# [Records to use]
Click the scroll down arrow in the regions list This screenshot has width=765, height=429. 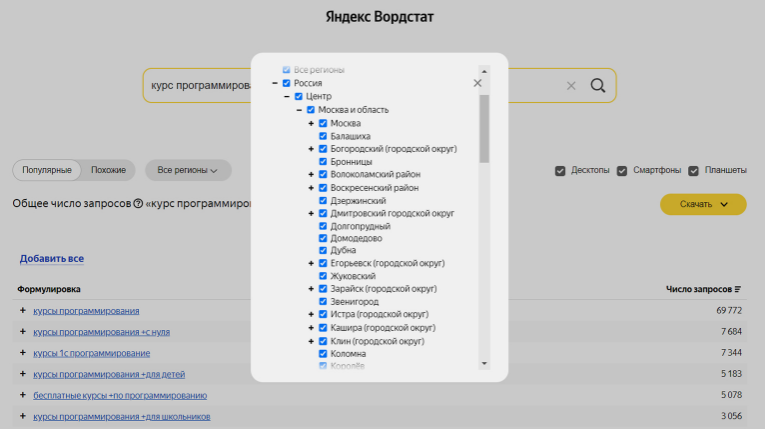[x=484, y=363]
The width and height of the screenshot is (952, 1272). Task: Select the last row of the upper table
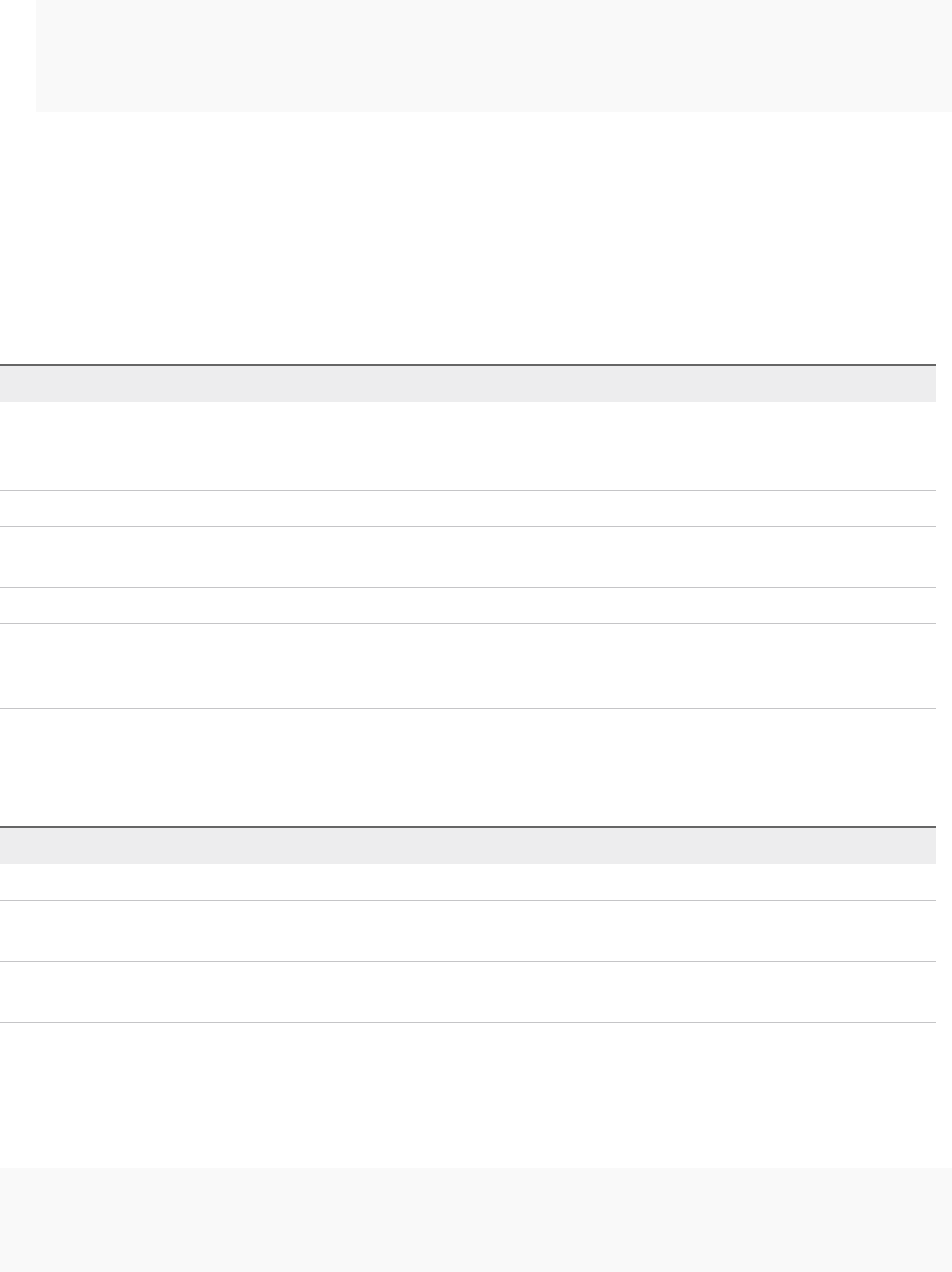point(468,666)
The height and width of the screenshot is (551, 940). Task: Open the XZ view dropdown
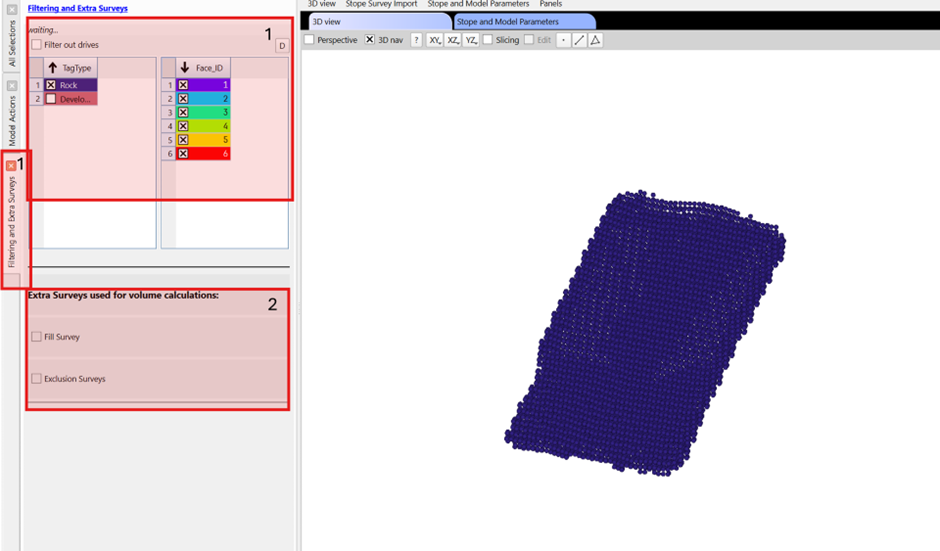click(x=453, y=40)
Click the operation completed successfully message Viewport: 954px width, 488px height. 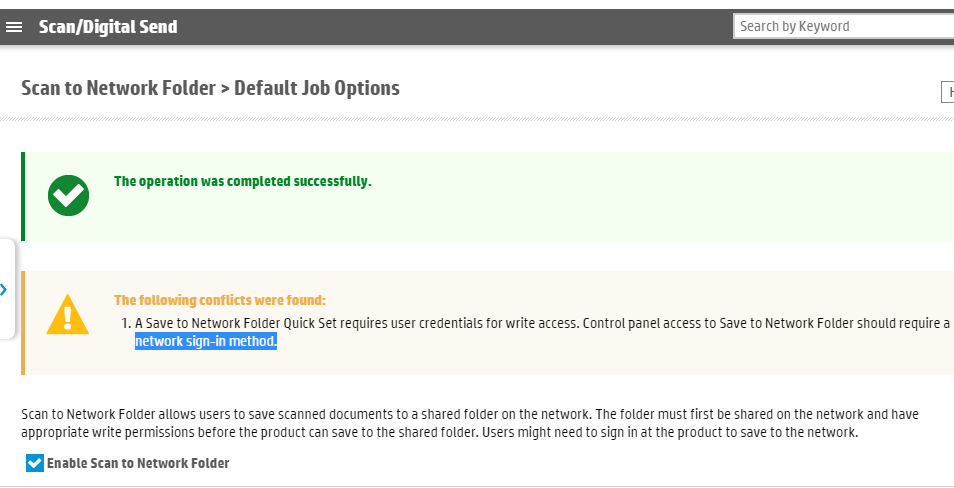click(242, 181)
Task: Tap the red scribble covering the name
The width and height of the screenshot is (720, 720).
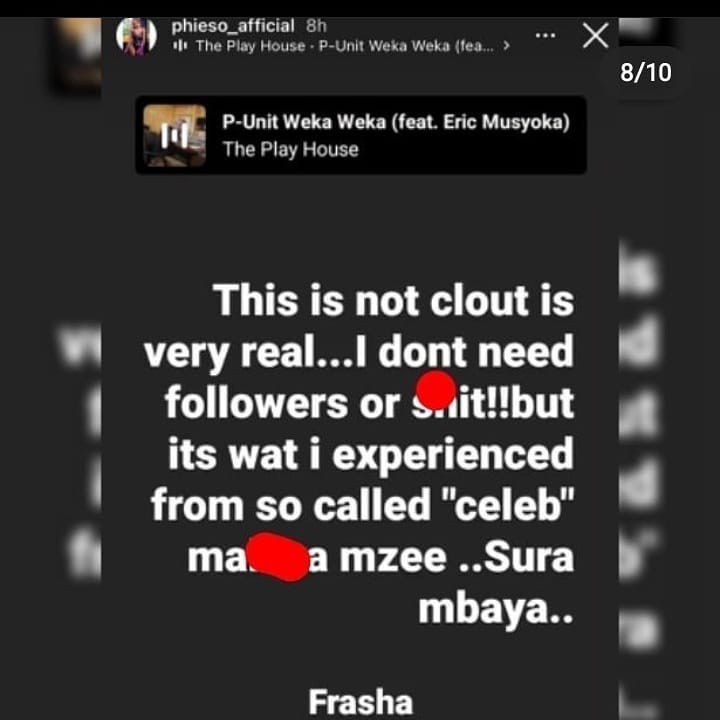Action: point(279,557)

# [Problem to work on]
Leave the pictures out, and please copy only the lines from the one with "Task: Tap the red scribble covering the name" through the end of the listing.

# [Solution]
Task: Tap the red scribble covering the name
The width and height of the screenshot is (720, 720).
Action: point(279,557)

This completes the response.